The AI Behind Music

Esha Singaraju
10 min readJan 28, 2021

--

Photo courtesy of Franck V. on Unsplash

Spotify, with over 4 billion playlists, and countless features dedicated to personalization, has taken over the music streaming industry (286 million users!!). Softwares like GarageBand & Avid Pro allow artists to make music without having even a single physical instrument. The world of music has slowly become more digital, a journey from vinyl records to MP3 players & Apple Music. And the world’s latest breakthrough technology, Artificial Intelligence, is also paving its way into the industry. AI is allowing artists to lift no more than a finger to produce award-winning music. Allowing avid music listeners to find more artists and songs suited to them.

Allowing the music industry to evolve into an era of personalization and expression.

Wait, But What’s AI?

Artificial Intelligence, as its name might imply, is the concept of making machines more intelligent. Its purpose is to give machines tasks usually given to humans, as a way to make our lives easier. AI mimics our learning pattern to perform human tasks at a better and more accurate rate.

Machine Learning

Machine Learning is the idea of training a machine to read/understand data, and then apply its learnings to make new decisions. Think of an octopus as a machine, and you tell the octopus what qualifies as a fish and what doesn’t. You show it salmon, and tell the octopus that it’s a fish. It processes that information. You show it a shoe and tell it that the shoe is not a fish, and it processes that information as well. Then later, when it is shown a shoe, the octopus knows that the shoe does not qualify as a fish.

The types of Machine Learning are two-fold: supervised learning and unsupervised learning.
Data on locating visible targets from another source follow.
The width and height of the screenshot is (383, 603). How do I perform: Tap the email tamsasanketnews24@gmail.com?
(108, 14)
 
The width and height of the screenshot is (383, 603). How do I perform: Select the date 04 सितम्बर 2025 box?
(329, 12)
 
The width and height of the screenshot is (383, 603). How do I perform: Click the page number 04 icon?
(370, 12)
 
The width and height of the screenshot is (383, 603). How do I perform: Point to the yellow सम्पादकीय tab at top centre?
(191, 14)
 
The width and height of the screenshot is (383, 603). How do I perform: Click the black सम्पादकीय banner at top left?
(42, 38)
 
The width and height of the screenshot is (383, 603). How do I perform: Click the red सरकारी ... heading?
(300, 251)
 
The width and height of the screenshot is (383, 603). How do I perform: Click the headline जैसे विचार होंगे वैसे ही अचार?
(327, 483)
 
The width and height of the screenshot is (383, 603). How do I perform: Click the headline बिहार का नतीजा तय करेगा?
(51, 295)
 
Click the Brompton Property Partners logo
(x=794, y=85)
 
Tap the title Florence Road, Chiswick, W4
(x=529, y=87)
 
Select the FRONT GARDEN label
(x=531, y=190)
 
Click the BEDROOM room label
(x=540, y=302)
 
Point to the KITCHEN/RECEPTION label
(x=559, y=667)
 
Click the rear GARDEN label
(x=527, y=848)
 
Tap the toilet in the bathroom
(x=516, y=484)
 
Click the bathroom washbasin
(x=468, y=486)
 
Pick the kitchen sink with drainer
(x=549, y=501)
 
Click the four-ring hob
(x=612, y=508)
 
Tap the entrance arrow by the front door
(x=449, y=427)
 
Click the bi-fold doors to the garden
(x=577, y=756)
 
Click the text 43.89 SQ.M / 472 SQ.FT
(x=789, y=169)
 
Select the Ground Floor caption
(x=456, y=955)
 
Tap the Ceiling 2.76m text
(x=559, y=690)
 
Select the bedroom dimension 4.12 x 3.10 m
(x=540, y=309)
Supervised learning is like the octopus example shown earlier. You show the octopus a shoe, and tell the octopus that it is a shoe and not a fish. This is known as labeled data because we are… labeling the data and calling a shoe a shoe and not a fish. Using a Supervised Machine Learning Algorithm, it can predict what is a shoe and what is a fish (when given only the options of shoe and fish, of course).

Unsupervised learning, on the other hand, is giving the octopus a shoe and letting it create its own label for that data. For example, we give the octopus a goldfish, and the octopus labels the goldfish as orange. It now knows to differentiate between an orange goldfish and everything else that is not an orange goldfish. Unsupervised learning uses a process called data mining, discovering unique patterns/categories within the data given.

Neural Networks

Courtesy of Glosser.ca

Neural Networks are an important part of AI. A neuron is a single learning unit. So, as imagined, a neural network is a combined connection of many different neurons. All of their input and outputs are intertwined, and it’s modeled after the existing network of neurons in our brain.

Recurrent Neural Networks (RNN) are a type of neural network. It is the first AI algorithm that is able to remember its input and use it in its output. RNNs are perfect in problems requiring sequential data, such as the order of notes in a piano piece.

Convolutional Neural Networks (CNN) are another type of neural network. It’s very similar to a basic neural network, in that it analyzes an image’s raw pixel data to detect people, places, animals, things, etc.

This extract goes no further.